Additionally, myeloma cells from different patients are heterogeneous, creating unique genotypic patterns (33). The characteristics of each genetic variant affect how the aberrant markers are expressed and consequently determine the phenotype. In clinical hematology, the immunophenotypic and genotypic characterization of peripheral blood and BM-derived myeloma cells is frequently used for initial diagnosis, determination of aberrant expression, and tracking the efficacy of therapeutic regimens (34). Myeloma cells can be recognized using common aberrant markers included in the World Health Organization (WHO) classification of hematological malignancies. However, this list is not all-inclusive. For example, it has been shown that both healthy PCs and malignant myeloma cells exclusively express the plasma cell marker Syndecan-1 (CD138) (35). Recently, it was discovered that Syndecan-1 influences CD4+ T-cell modulation (36). In lymphoid and myeloid lineages, CD38, a transmembrane glycoprotein with ectoenzymatic activity, is typically expressed during different cell maturation and activation processes (37, 38). Additionally, it is expressed on both healthy and cancerous plasma cells (39). PCs are the only population that expresses BCMA (B-cell maturation antigen) (40). The basic phenotypic profile of myeloma cells is distinguished from normal PCs by a CD38-dim CD138-bright expression pattern, together with cytoplasmic light chain kappa or lambda restriction (41). Negative or low expression of CD45, negative CD19 expression in 95% of cases, and negative or low expression of CD27 and CD81 are examples of aberrant expression patterns of MM cells, compared to the phenotype of normal plasma cells (42). Multivariate research has not been able to determine these indicators’ independent prognostic relevance, despite the possibility that some expression patterns are linked to more serious conditions.

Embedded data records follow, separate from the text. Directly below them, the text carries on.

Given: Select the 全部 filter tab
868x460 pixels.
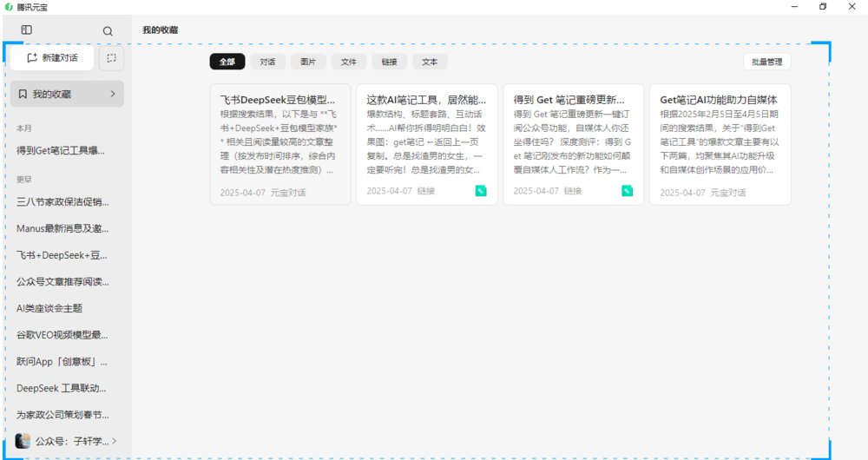Looking at the screenshot, I should 227,62.
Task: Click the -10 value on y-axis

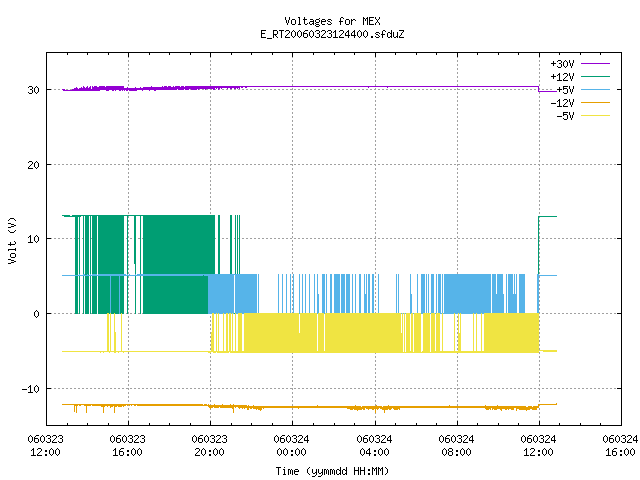Action: [x=31, y=389]
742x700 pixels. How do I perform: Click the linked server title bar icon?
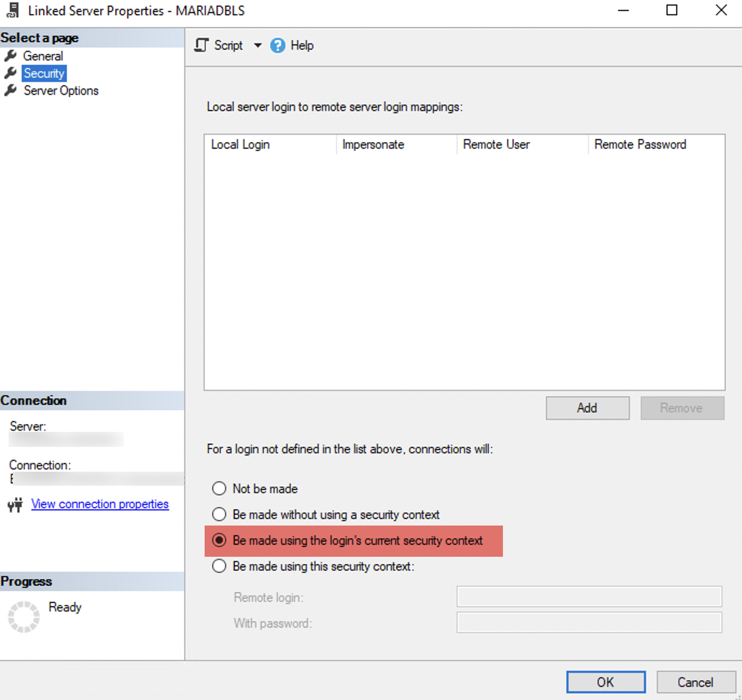[x=13, y=11]
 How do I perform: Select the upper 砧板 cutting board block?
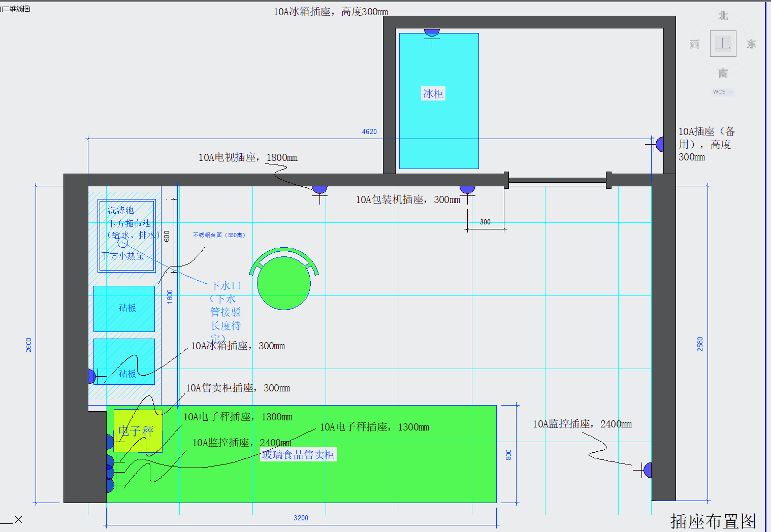[124, 308]
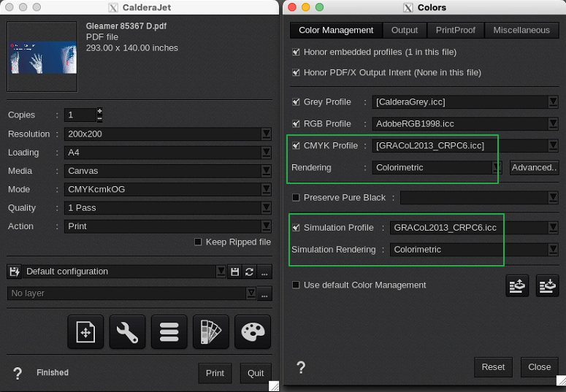Switch to the PrintProof tab
The height and width of the screenshot is (392, 566).
point(455,30)
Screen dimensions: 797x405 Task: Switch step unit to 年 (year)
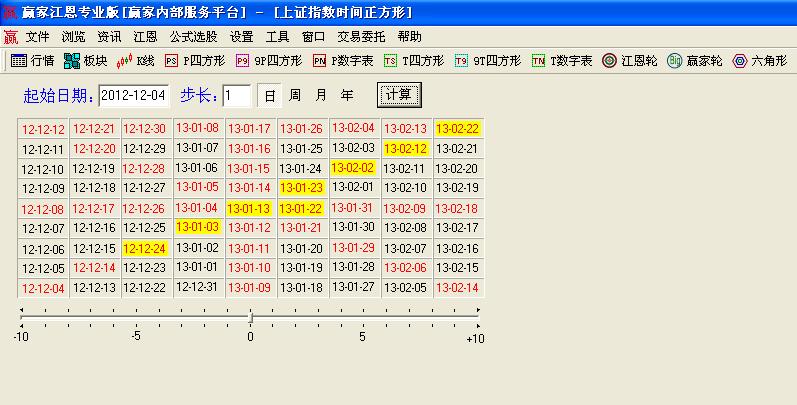click(x=347, y=96)
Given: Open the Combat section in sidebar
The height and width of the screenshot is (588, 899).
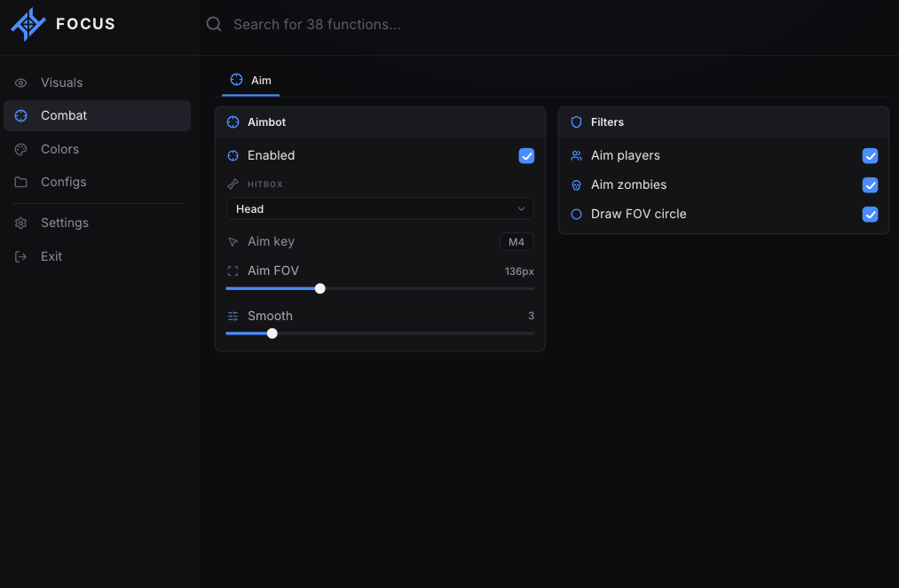Looking at the screenshot, I should point(97,116).
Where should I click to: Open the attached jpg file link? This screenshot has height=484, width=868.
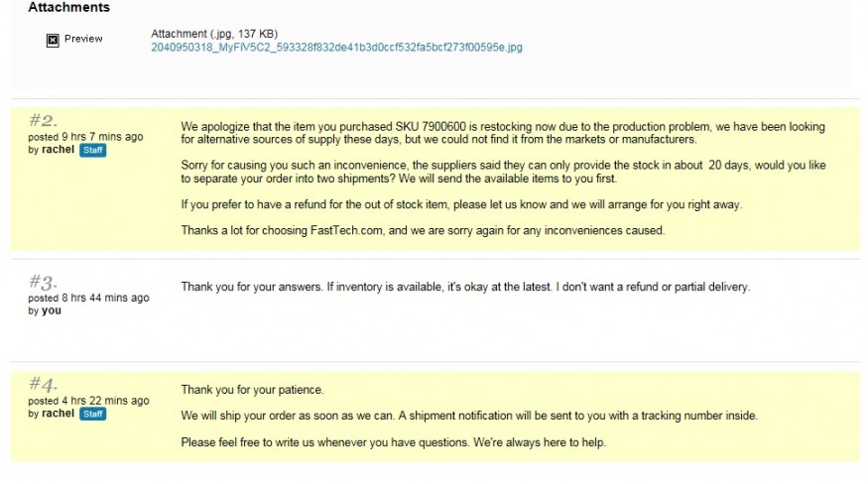(x=336, y=47)
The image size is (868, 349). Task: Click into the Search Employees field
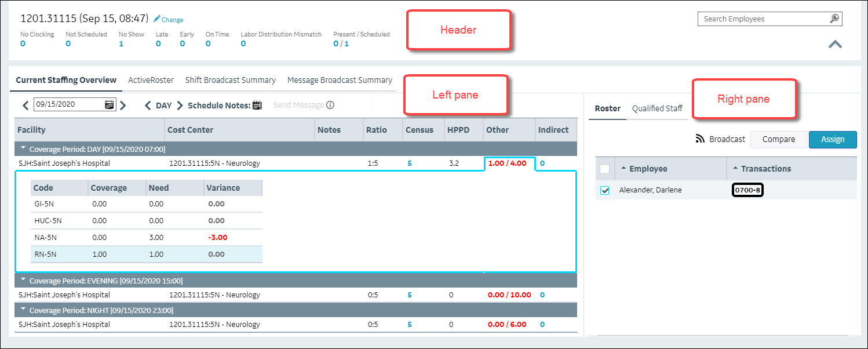click(762, 19)
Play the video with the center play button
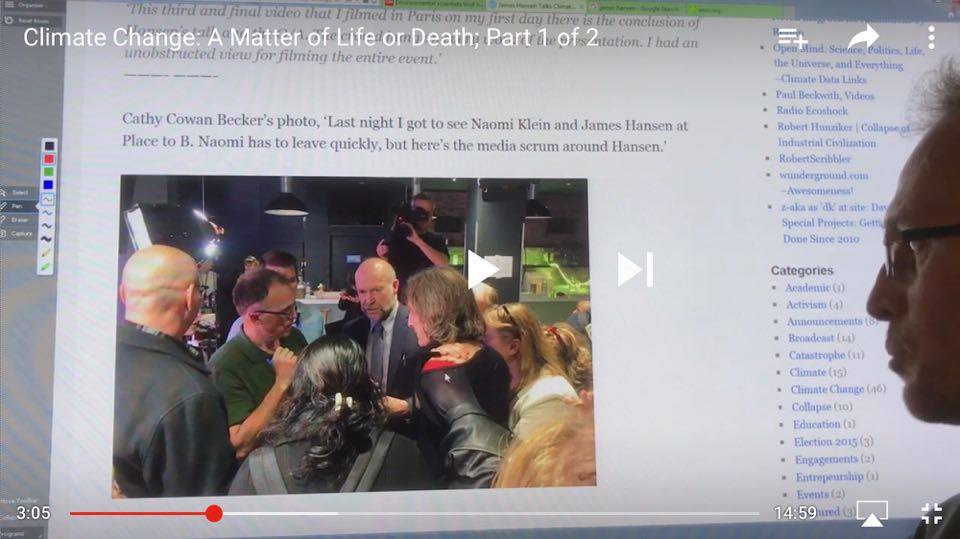The width and height of the screenshot is (960, 539). (482, 269)
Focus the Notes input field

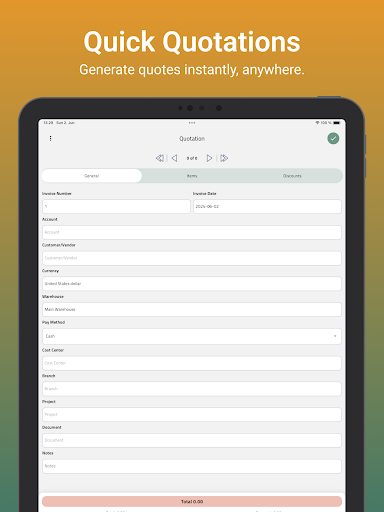[x=192, y=466]
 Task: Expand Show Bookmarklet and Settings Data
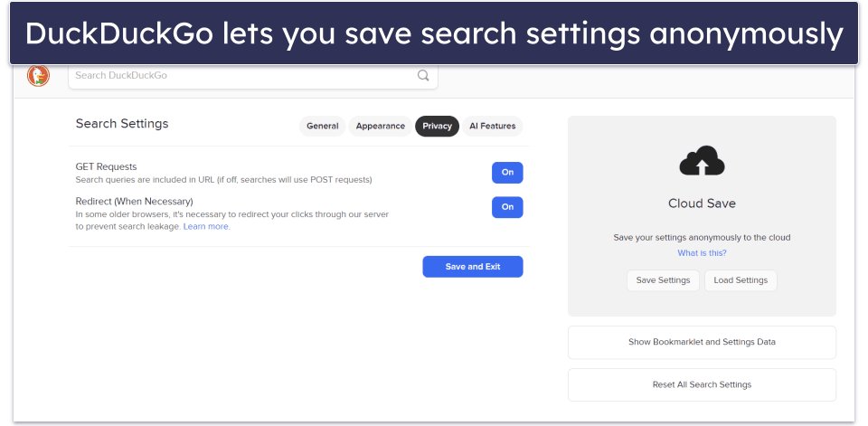tap(702, 343)
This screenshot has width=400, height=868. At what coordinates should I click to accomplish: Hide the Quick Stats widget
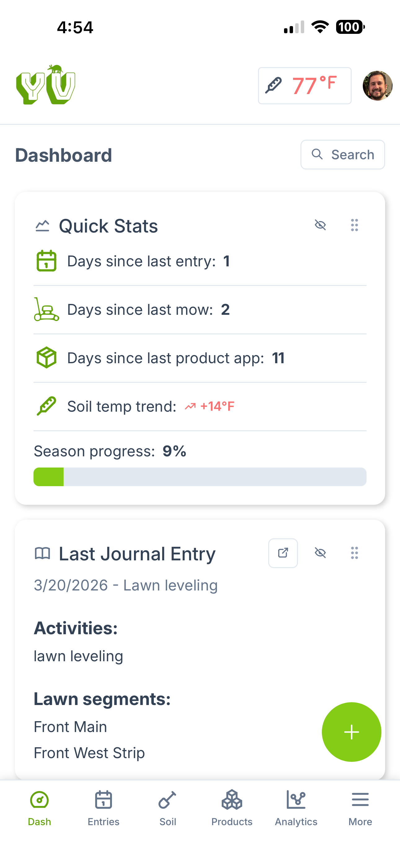(x=320, y=225)
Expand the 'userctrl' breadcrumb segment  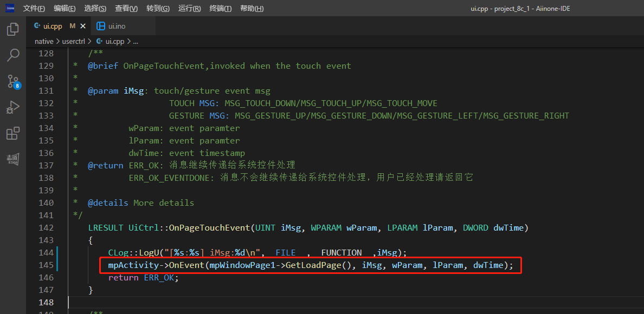(x=73, y=41)
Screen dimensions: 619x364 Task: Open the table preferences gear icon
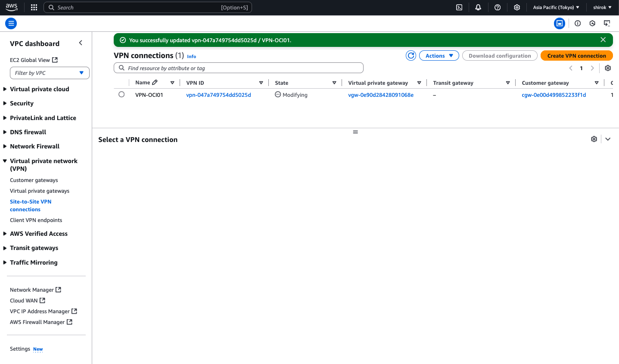pos(607,68)
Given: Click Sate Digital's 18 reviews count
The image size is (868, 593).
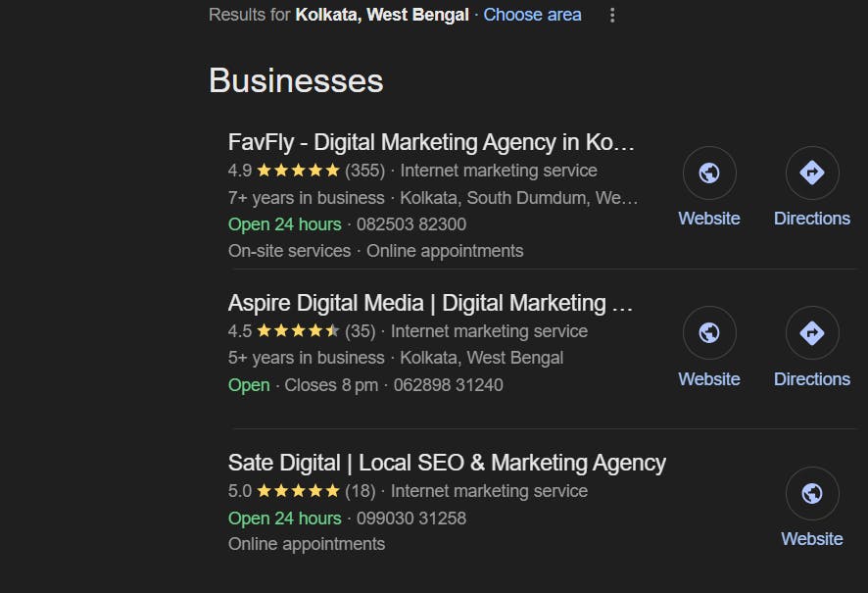Looking at the screenshot, I should [x=360, y=491].
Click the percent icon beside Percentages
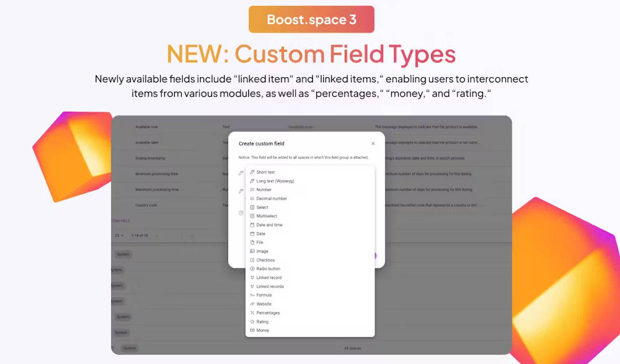620x364 pixels. click(x=252, y=313)
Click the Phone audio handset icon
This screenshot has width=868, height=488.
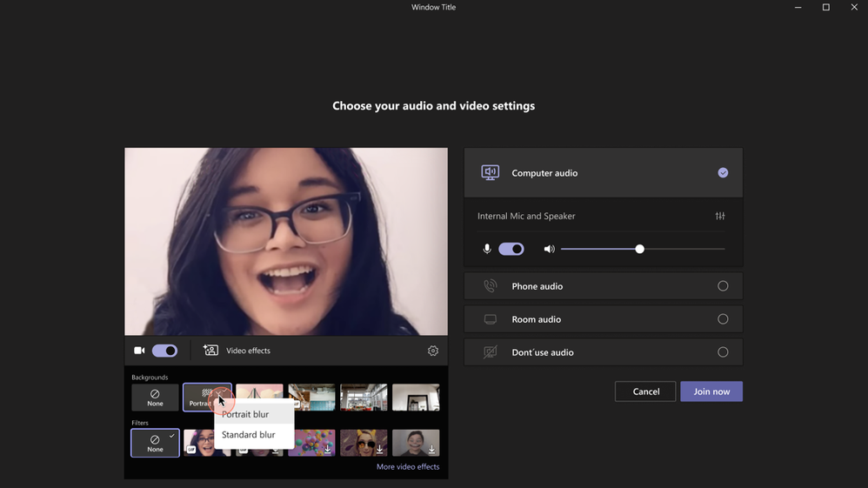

Immunophenotyping plays a crucial role in MM, as it provides valuable information about the characteristics of myeloma cells (43). By examining the expression patterns of specific markers, such as CD138, CD38, and BCMA, immunophenotyping helps to accurately identify and differentiate myeloma cells from normal cells. Given the heterogeneity of myeloma cells, it is particularly important to address the need to differentiate them from other plasma cell disorders. Moreover, immunophenotyping enables the monitoring of disease progression and response to therapy (42, 44, 45). Changes in the expression of certain markers can indicate treatment efficacy or disease relapse. It allows clinicians to assess minimal residual disease (MRD), which refers to the presence of small number of residual malignant cells that may not be detectable by conventional diagnostic methods. MRD assessment through immunophenotyping provides valuable insights into treatment outcomes, helps guide therapeutic decisions, and potentially improves patient prognosis. In addition, immunophenotyping contributes to the development of personalized treatment approaches in MM (46). By identifying specific marker expression profiles, clinicians can tailor treatment strategies to target the unique characteristics of each patient’s disease, potentially leading to improved treatment responses and long-term outcomes (47). However, research is still ongoing to establish the prognostic significance of various markers and refine the classification of myeloma cells.

The expression of one marker, CD24, on the surface of clonal PCs is directly correlated with overall survival (48). The expression of another marker, CD45, and its role in disease etiology has also been studied (43). In untreated or relapsed MM or SMM, CD45 expression has been reported to be inversely correlated with disease progression and negatively correlated with high-grade angiogenesis (49). Furthermore, the expression of CD45 on PCs is negatively correlated with their expression of CD138, CD56, and CD54 (49). In terms of marker expression, the expression of two additional markers, MPC-1 and CD49e, was restricted to the mature myeloma cells. Researchers identified immature, intermediate, and mature cells as MPC-1−CD45−/+ CD49e−, MPC-1+ CD45−/+ CD49e, and MPC-1+ CD45+ CD49e+, respectively (50). Importantly, these morphological and phenotypic classifications do not have established prognostic significance. Nonetheless, understanding the immunophenotypic and genotypic characteristics of myeloma cells is crucial for diagnosing and monitoring the disease.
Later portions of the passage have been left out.